Don’t think me wrong, Dear Reader; I like my name. I’ve had it almost 51 years now, I’m quite used to it.

But I’ve been looking at getting a new, preferably shorter domain name and, to be frank (or Francis) it isn’t going so well. Nominet and I are having quite the argument about sunrise periods and Domain Registrars doing their own thing while the rest of us mere mortals have to wait. I wrote a bit about that last year.

I could just add ‘PR’ at the end, but that pigeonholes me a bit – which I dislike, and is one reason I changed my Twitter handle a bit – and ignores my librarianship past of which I’m still proud. And it doesn’t help that I’m not even the only comms-related Gary Taylor working in Sheffield at the moment.

The Name of The Rose

I admit that I’m the kind of person that equates “personal brand” with “getting a tattoo”, but as Shakespeare wrote:

What’s in a name? that which we call a rose
By any other word would smell as sweet

Romeo and Juliet

If you don’t believe me on the Shakespeare, you should ask an expert.

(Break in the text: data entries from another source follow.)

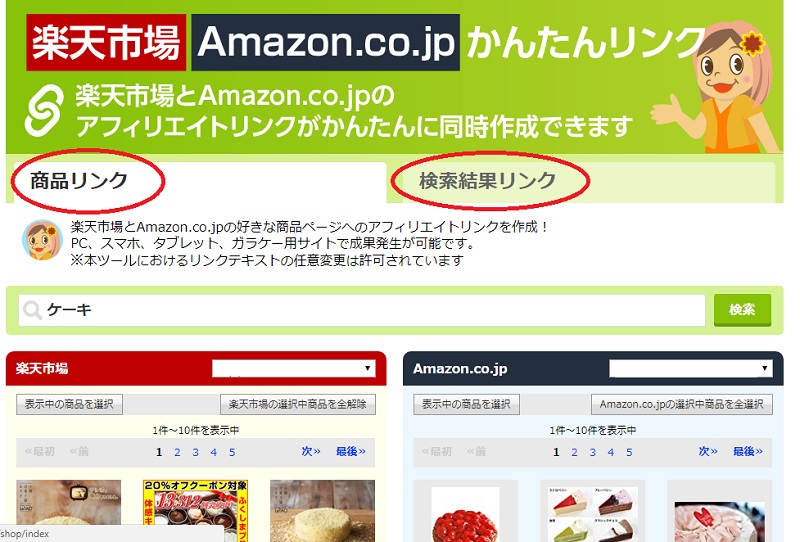This screenshot has width=800, height=542.
Task: Click 楽天市場の選択中商品を全解除 button
Action: 298,404
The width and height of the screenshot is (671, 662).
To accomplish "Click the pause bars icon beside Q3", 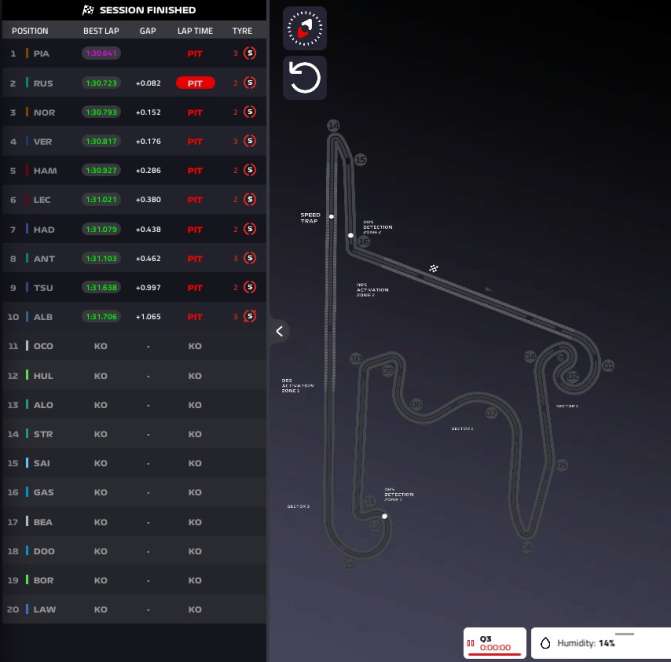I will tap(471, 643).
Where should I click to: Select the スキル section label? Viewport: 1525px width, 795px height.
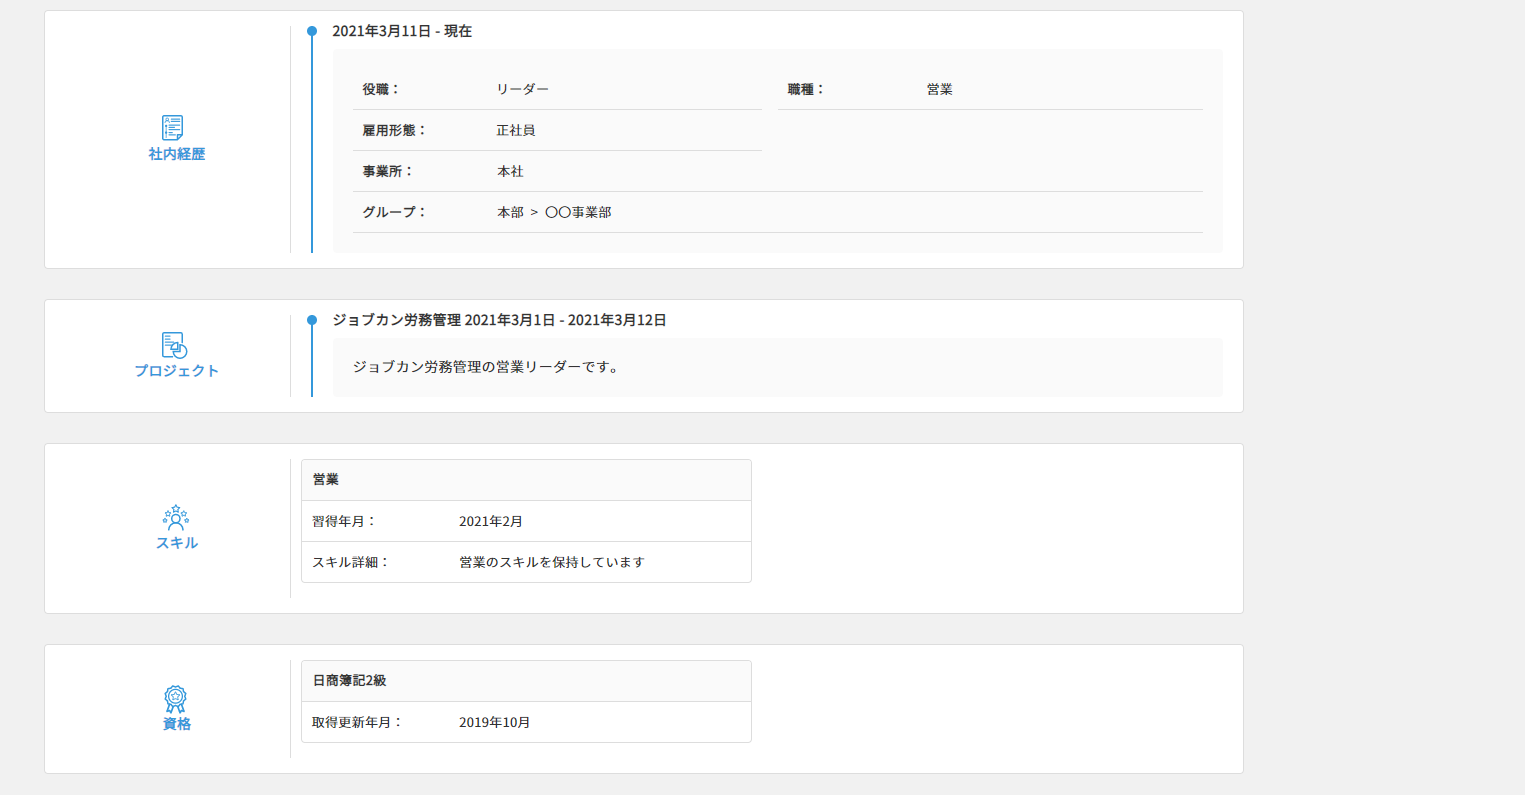pos(177,543)
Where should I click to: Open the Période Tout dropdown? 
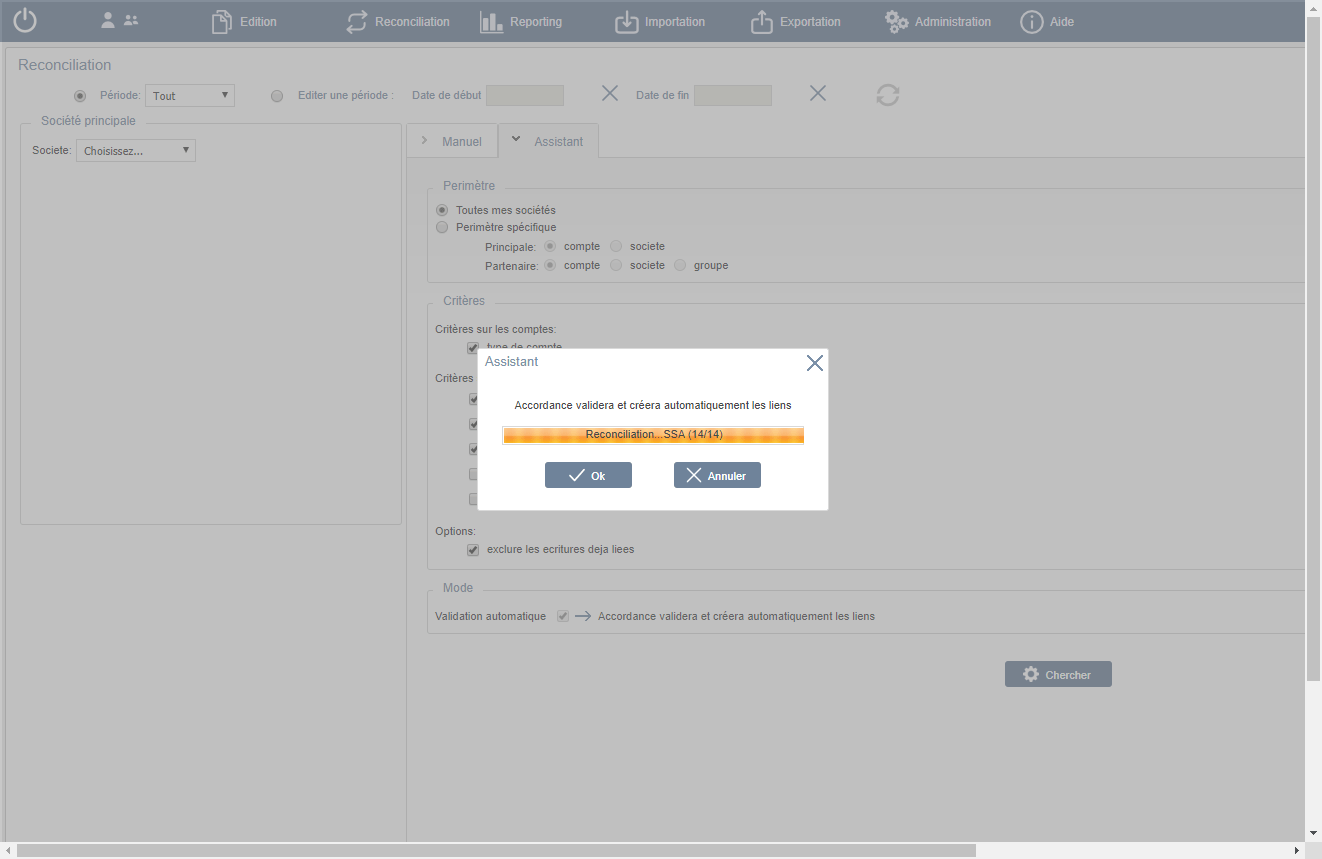190,96

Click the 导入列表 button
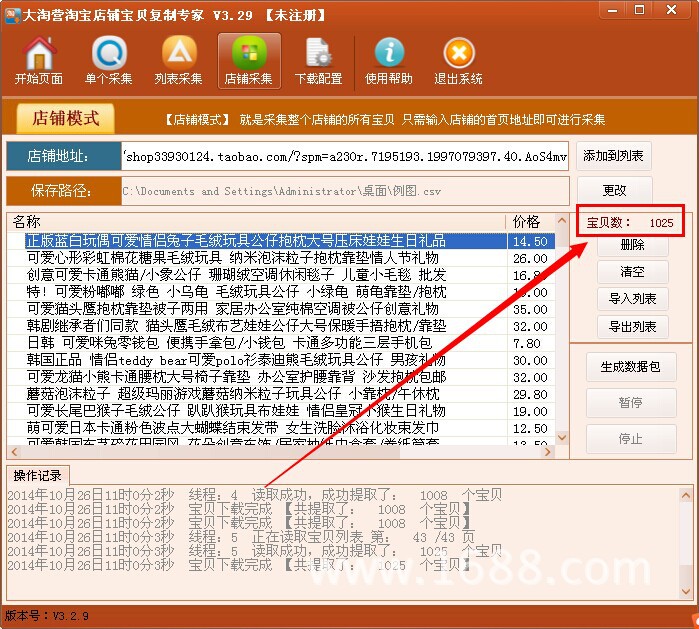coord(632,299)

Try Gary Taylor.

But if I can’t have my full name, how should I shorten it? Am I a gtaylor or a garyt? To friends over the years I’ve been “G”, “GT” and “Mr T”, none of which really help. Definitely not ‘Gazza’, which seems to be doing the rounds at my new place. Growing up in the seventies, my primary school headmaster nicknamed me ‘Gary Glitter’, which with the benefit of hindsight is wrong on so many levels.

Perhaps I should take a leaf out of Homer’s book, and rename myself Max Power? Checks… no, that domain name is also taken.

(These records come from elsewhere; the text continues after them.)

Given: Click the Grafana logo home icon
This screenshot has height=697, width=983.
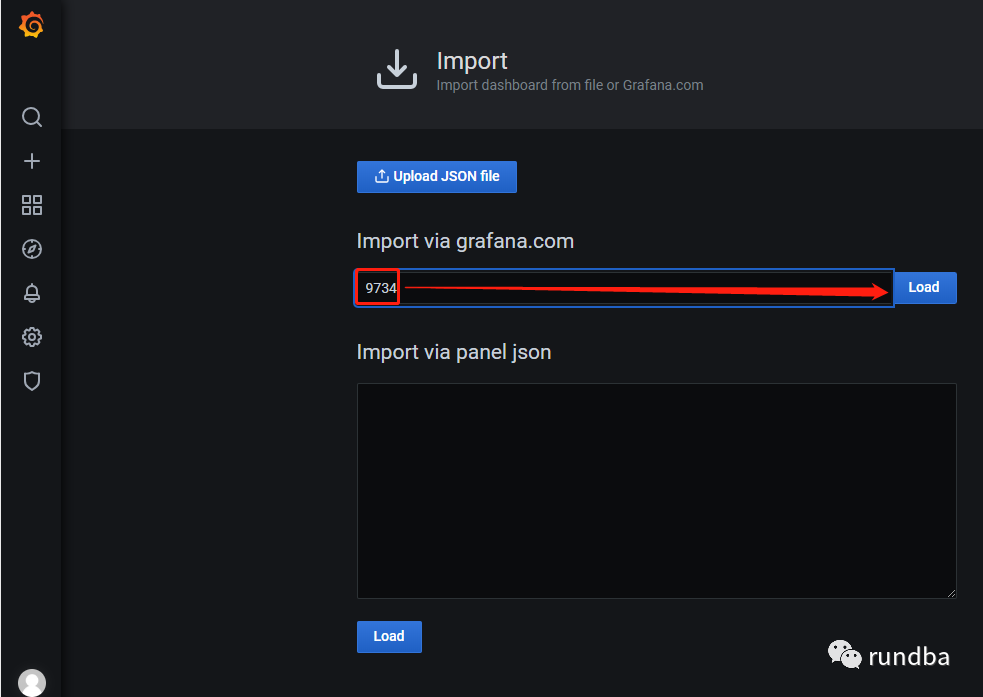Looking at the screenshot, I should click(x=32, y=26).
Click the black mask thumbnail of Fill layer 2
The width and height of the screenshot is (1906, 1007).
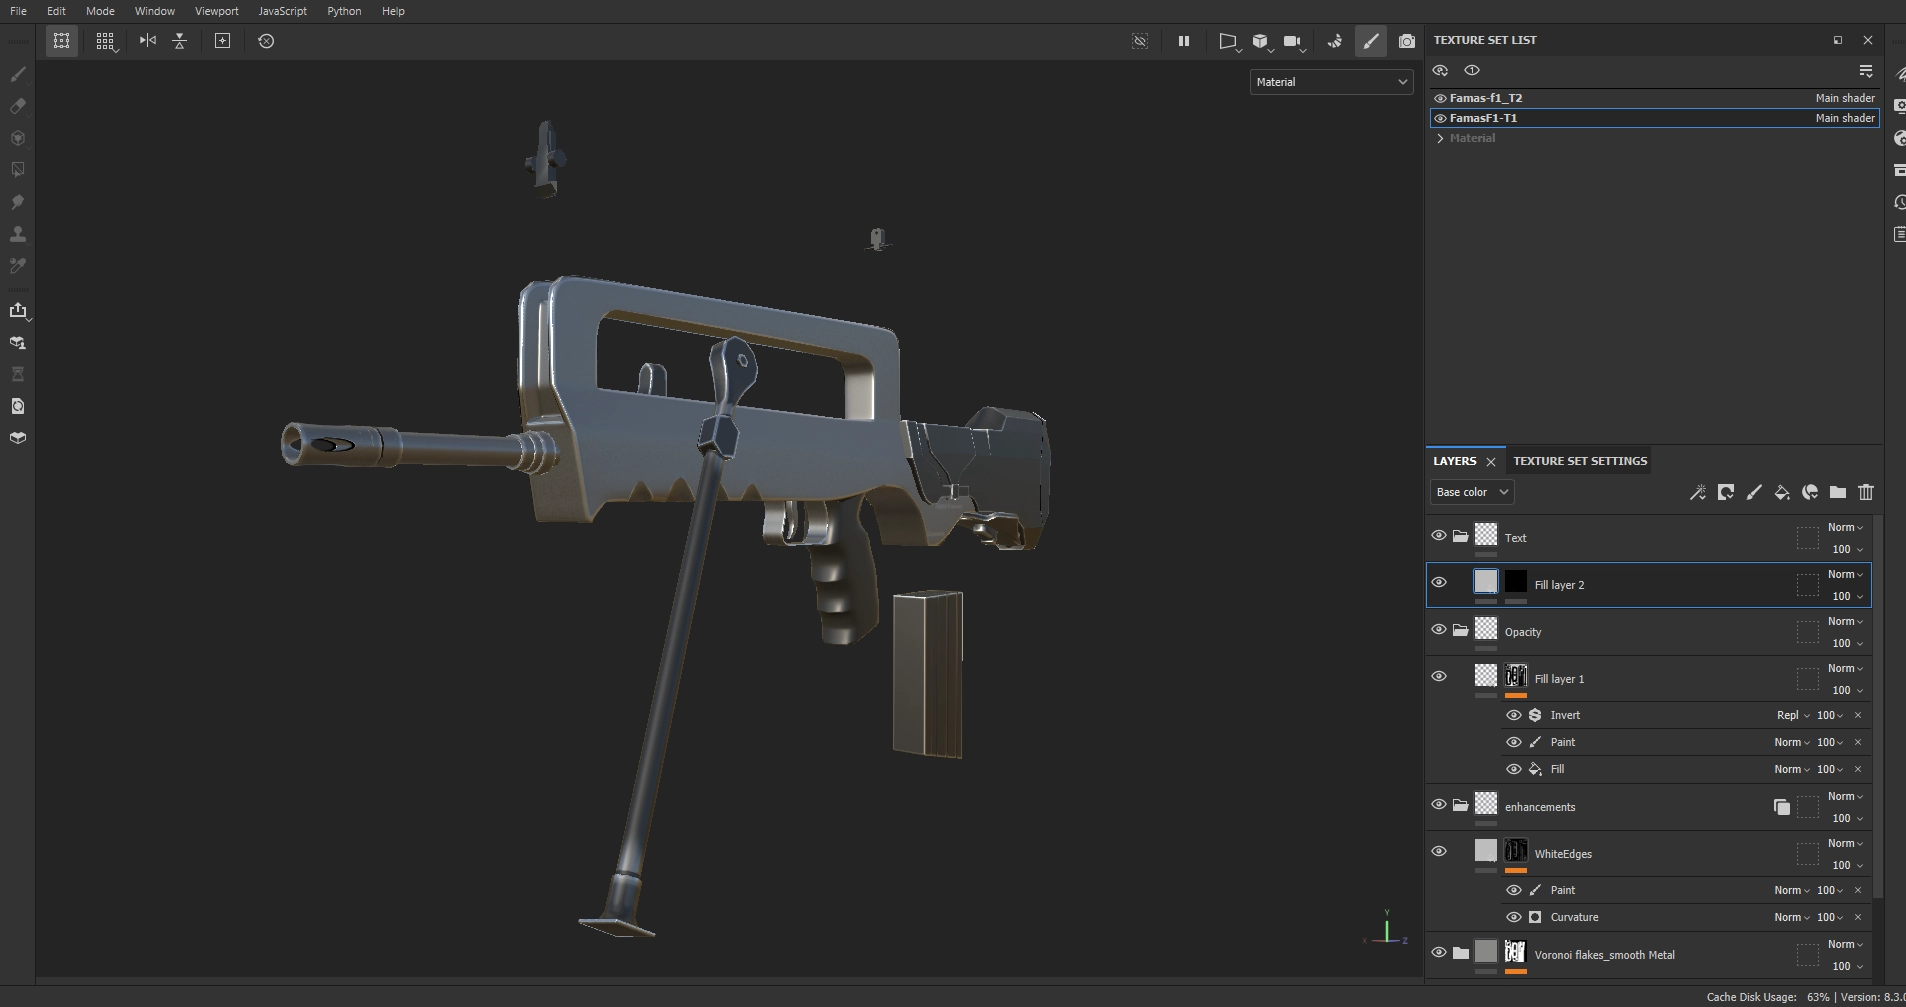click(1516, 582)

“Eminence Gris” is a bit long (and a tad pretentious). But broadly accurate. Then again, so is “Eeyore”. Let’s be honest, I’m more of a “Captain Grumpy” these days.

Or how about something more abstract? That worked well for Consignia.

I could burnish my European credentials a bit. Not with a .eu address, if we have to hand them back in 14 months, of course, but I am a (small ‘e’) europhile.

Ultimately, this is down to my decision to have one site for everything: professional, personal and all points in between. But I feel a change coming on. Be afraid, be very afraid.

One thought on “A crisis of identity

  1. 25 years ago and more I was fairly regularly called Scotty. A close friend’s child thought I was named after the tissue brand. A change of jobs and towns saw that stop, for no good reason, but now when I hear it used by an old associate it sounds more right, more me.

    Or maybe I just wish I was more the friendly, approachable man the additional vowel sounds suggest.